SEM Agencies: Working with Ad Agencies

Moderated by Sara Holoubek, a “Free Agent Consultant,” as well as a member of the Board of Directors of SEMPO.

First speaker is Janet Driscol Miller, from searchmojo, in Charlottesville, VA. They have had a great experience in partnering with Ad Agencies. There are natural synergies between SEMs and agencies. Agencies are seeing requests for SEM/SEO, and many do not have in-house expertise, and this can be difficult to build. SEM firms offer full-service marketing through partnership. This means low-cost lead generation, and allows the SEM firm to focus on SEM and leave the sakes to someone else. Also, working with agencies leads to an increased possibility for acquisition.

There are major challenges, though: you have to find the right partners. Each needs to pick the right SEM/Agency for them. There can be operational issues such as billing (SEMs often have a different type of billing structure that agencies). Some recommendations: relative to your assize. Track records of success. Boutique agencies are less likely to have an SEM person of staff. Do your homework: remember the brand is now associated with the agencies. Don’t be afraid to cold call/network with agencies. She heard another panel where an agency person said “one of the happiest days of my life was when an SEM firm came through the door,” which made her very happy to hear.

************

* **Prompt A**
In the panel notes on working with ad agencies, what city and state is searchmojo in?
* **Prompt B**
Write one short paragraph that picks up the panel notes on working with ad agencies right after their final sentence.

* **Information provided**
************

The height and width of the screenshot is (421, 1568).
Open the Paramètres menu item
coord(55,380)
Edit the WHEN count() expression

************

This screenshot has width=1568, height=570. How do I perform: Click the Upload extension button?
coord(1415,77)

************

* **Expected output A**
Charlottesville, VA

* **Expected output B**
Solving operational issues: create an integrated process flow. Use flow charts and project plans and insert SEM process into it. One problem that is common is that an agency will redesign and client site without informing the SEM, which can lead to major issues. She emphasized regular updates in training. Can the agency sell your service? It is important as an SEM to enable that. Train them regularly in the basics, and then they can always call you in on a sales call. One way they have achieved this is through handbooks. They created handbooks to all partners, specific to their needs and processes.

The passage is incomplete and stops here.